THE DATA:
- - -

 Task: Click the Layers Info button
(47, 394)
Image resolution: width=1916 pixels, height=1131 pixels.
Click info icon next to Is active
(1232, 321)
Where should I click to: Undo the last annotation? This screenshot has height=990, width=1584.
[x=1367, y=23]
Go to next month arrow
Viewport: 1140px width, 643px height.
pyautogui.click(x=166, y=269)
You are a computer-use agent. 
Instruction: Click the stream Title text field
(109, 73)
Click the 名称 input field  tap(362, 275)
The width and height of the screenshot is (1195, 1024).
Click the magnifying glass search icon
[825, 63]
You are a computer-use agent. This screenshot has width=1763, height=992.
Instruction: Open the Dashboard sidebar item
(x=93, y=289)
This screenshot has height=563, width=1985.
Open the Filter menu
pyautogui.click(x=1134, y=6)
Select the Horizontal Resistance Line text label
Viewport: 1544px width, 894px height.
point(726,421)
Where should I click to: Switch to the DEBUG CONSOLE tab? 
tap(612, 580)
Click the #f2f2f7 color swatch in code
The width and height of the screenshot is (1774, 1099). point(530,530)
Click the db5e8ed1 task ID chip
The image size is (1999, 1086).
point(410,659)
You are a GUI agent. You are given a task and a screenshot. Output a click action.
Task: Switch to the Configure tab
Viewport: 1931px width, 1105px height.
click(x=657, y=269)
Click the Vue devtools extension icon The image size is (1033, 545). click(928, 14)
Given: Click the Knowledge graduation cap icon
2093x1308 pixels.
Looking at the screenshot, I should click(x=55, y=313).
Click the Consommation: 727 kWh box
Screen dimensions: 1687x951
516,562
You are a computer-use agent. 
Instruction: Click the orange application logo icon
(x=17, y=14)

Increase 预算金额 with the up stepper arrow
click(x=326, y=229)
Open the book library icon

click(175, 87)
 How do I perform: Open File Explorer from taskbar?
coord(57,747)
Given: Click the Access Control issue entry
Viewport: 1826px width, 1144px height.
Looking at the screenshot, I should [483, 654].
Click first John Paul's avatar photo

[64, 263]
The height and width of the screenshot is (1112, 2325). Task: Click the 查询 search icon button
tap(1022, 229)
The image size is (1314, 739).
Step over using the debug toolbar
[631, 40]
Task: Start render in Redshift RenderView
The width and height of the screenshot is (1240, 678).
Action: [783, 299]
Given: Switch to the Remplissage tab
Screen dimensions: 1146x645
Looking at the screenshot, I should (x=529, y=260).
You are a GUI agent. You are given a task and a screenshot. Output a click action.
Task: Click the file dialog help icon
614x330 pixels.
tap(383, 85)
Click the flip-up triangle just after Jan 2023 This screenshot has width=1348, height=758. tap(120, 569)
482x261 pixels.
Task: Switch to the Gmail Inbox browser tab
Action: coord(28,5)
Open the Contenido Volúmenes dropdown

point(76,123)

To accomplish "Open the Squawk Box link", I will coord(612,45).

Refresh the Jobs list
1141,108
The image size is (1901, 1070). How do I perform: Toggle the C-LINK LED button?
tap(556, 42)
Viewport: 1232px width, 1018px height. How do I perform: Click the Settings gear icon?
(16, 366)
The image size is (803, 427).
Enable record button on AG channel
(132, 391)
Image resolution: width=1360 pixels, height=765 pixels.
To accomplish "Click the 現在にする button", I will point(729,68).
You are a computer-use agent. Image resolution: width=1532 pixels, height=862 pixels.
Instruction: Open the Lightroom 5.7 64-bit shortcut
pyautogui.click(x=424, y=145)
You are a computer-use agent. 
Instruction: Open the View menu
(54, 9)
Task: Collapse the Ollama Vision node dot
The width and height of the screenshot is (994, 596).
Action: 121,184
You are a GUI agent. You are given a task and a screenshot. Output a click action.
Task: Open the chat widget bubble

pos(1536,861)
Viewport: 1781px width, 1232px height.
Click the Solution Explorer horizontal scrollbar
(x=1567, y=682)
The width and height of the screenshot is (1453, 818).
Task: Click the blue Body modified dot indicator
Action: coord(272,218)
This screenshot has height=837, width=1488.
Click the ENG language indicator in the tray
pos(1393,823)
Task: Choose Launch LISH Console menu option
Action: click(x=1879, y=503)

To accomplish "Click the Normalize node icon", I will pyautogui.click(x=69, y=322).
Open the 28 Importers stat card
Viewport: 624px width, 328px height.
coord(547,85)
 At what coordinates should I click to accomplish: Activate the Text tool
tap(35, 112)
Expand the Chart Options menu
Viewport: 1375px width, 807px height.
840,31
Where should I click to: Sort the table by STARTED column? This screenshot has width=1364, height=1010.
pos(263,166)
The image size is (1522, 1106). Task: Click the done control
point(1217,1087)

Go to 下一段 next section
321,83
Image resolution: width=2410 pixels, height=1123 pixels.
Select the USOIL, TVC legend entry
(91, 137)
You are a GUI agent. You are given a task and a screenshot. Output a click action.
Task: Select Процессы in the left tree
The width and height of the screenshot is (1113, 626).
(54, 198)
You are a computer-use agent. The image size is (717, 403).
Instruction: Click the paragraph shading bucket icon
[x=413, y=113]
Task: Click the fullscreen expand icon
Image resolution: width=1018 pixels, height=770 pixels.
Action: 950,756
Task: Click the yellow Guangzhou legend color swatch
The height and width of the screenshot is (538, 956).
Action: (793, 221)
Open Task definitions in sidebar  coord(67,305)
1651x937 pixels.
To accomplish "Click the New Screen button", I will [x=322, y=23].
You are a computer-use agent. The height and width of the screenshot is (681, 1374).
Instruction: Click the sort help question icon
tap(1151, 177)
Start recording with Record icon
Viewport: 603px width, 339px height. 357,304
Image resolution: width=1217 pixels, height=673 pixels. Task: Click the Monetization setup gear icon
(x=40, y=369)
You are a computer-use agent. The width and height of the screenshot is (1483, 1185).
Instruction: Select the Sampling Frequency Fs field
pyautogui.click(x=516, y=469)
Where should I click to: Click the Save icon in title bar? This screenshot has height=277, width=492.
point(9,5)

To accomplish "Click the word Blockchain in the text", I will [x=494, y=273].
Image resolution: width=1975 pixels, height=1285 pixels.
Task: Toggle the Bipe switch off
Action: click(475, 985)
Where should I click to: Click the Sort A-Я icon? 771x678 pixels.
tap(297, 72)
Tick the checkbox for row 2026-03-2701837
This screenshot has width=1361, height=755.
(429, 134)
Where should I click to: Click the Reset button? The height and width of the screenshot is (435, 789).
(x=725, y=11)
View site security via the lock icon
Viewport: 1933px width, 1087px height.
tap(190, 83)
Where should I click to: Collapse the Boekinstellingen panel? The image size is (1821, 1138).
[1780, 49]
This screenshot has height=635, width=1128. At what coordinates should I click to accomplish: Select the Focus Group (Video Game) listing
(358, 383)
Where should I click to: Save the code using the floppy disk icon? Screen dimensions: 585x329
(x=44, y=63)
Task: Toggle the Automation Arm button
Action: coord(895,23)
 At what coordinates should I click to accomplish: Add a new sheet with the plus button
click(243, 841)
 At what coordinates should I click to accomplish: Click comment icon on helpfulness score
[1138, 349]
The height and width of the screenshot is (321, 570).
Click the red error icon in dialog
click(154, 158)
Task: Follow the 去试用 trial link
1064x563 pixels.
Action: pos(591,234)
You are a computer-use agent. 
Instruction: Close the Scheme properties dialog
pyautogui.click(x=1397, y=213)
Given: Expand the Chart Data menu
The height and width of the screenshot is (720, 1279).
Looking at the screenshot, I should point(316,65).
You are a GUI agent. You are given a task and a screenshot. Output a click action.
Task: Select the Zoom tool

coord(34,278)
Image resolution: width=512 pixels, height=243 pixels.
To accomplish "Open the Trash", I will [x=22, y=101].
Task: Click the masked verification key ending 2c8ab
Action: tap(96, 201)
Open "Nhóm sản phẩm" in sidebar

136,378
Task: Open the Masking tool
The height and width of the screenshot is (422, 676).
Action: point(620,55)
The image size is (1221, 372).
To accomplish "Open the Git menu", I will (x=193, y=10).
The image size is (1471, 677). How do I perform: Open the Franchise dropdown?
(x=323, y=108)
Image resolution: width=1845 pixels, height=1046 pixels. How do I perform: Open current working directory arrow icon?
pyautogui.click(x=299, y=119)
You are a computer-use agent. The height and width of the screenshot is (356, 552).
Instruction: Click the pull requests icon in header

- - -

The entries above hold the needed span. Transcribe exactly the lines from the one with "Viewport: 1826px width, 1144px height." to the one with "Task: Click the file dialog help icon", both included.

Viewport: 1826px width, 1144px height.
Looking at the screenshot, I should [483, 654].
Click first John Paul's avatar photo

[64, 263]
The height and width of the screenshot is (1112, 2325). Task: Click the 查询 search icon button
tap(1022, 229)
The image size is (1314, 739).
Step over using the debug toolbar
[631, 40]
Task: Start render in Redshift RenderView
The width and height of the screenshot is (1240, 678).
Action: [783, 299]
Given: Switch to the Remplissage tab
Screen dimensions: 1146x645
Looking at the screenshot, I should (x=529, y=260).
You are a GUI agent. You are given a task and a screenshot. Output a click action.
Task: Click the file dialog help icon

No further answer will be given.